Over time, the inside of your gourd will become stained, taking on the green color of the mate leaf. Don’t worry about it. That’s just a sign of a well-seasoned gourd.

Yerba mate


Yerba Mate plant growing wild.
A yerba mate plant in the wild. Thanks to Wikimedia Commons for the image.

Let’s get this out of the way first: is it spelled yerba mate or maté? Normally, when words from other languages are adopted into English, their accent marks go away. In this case, it’s the other way around. In both Spanish and Portuguese, the word is spelled mate and pronounced MAH-tay. No accent mark is used, because it would shift the emphasis to the 2nd syllable. The word maté in Spanish means “killed.”
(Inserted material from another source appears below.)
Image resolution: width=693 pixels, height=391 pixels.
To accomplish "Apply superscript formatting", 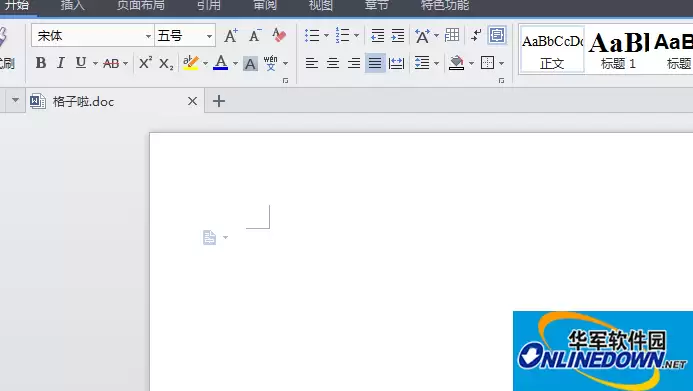I will coord(145,63).
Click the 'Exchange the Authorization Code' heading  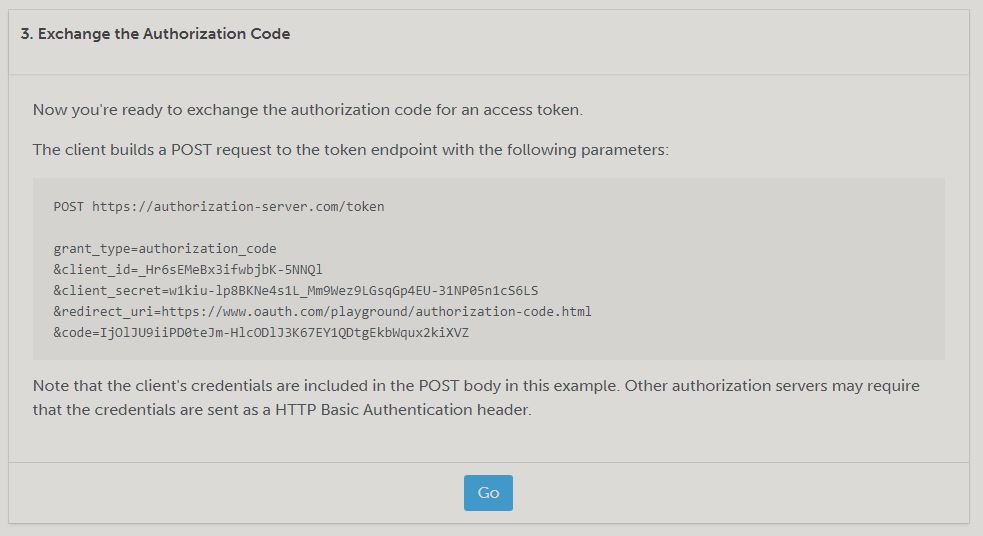(x=155, y=34)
In the United States, people unfamiliar with the drink see “yerba mate” written on a jar in a tea shop and pronounce mate to rhyme with late. So it has become accepted in English to add the accent above the e just to help us pronounce the word right. Linguists call this a hypercorrection.

Yerba, on the other hand, is spelled consistently in English, Spanish, and Portuguese, but the pronunciation varies depending on where you are. As you move across South America, it shifts from YER-ba to JHER-ba.

Directly translated, a mate is a gourd, and yerba is an herb, so yerba mate (Ilex paraguariensis) is literally the herb you drink from a gourd. I don’t really care which way you spell (or pronounce) the word as long as you give this delicious drink a try!

Yerba mate is a species of holly that contains caffeine (not, as previously thought, some related molecule called mateine). It grows in Brazil, Argentina, and Paraguay, and is the caffeinated beverage of choice for many people who live in those countries.

In the U.S., mate is usually made like tea, with the leaves steeped in boiling water for a few minutes and then removed. This, however, isn’t the way Argentinian gauchos (cowboys) been drinking mate in South America for centuries.

Mate gourds
Assortment of gourds and bombillas. The one in the back is a leather-wrapped gourd, and the tall one isn’t a gourd, but wood carved out from a holly branch. Photo courtesy of Phoenix Pearl Tea.

The process uses four elements: dried yerba mate leaves, hot water, a gourd (mate), and a bombilla (straw). Bombilla is another word that varies in pronunciation in different parts of South America, ranging from BOM-bee-ya to BOM-beezh-a.

Drinking mate was a social time for the gauchos and still is throughout much of South America. You generally won’t find yerba mate served this way in a U.S. tea shop, because it’s darned near impossible to clean a natural gourd to health department standards.

  1. First, the host (known as the cebador), fills the gourd about 1/2 to 2/3 full of leaf. Yeah, that’s a lot of leaf, but we’ll get a lot of cups out of it!
  2. Next, the cebador shakes or taps the gourd at an angle to get the fine particles to settle to the bottom and the stems and large pieces to rise to the top, making a natural filter bed. Before pressing the bombilla against the leaves, dampening them with cool water helps to keep the filter bed in place.
  3. Finally, the cebador adds the warm water. The water is warm (around 60-70°C or 140-160°F) rather than boiling, because boiling water may cause the gourd to crack—and your lips simply won’t forgive you for drinking boiling water through a metal straw!

In most of the world’s ceremonies, the host goes last, always serving the guests first. The mate ceremony doesn’t work that way. That first gourd full of yerba mate is most likely to get little leaf particles in the bombilla, and can be bitter. So the cebador takes one for the team and drinks the first gourdful.

Green Yerba Mate
Dried yerba mate leaves.

After polishing off the first round, the cebador adds more warm water and passes the gourd to the guest to his or her left. The guest empties the gourd completely (you share the gourd, not the drink!), being careful not to jiggle around the bombilla and upset the filter bed, and passes the gourd back to the cebador.

The process repeats, moving clockwise around the participants, with everyone getting a full gourd of yerba mate. A gourd full of leaves should last for at least 15 servings before it loses its flavor and becomes flat.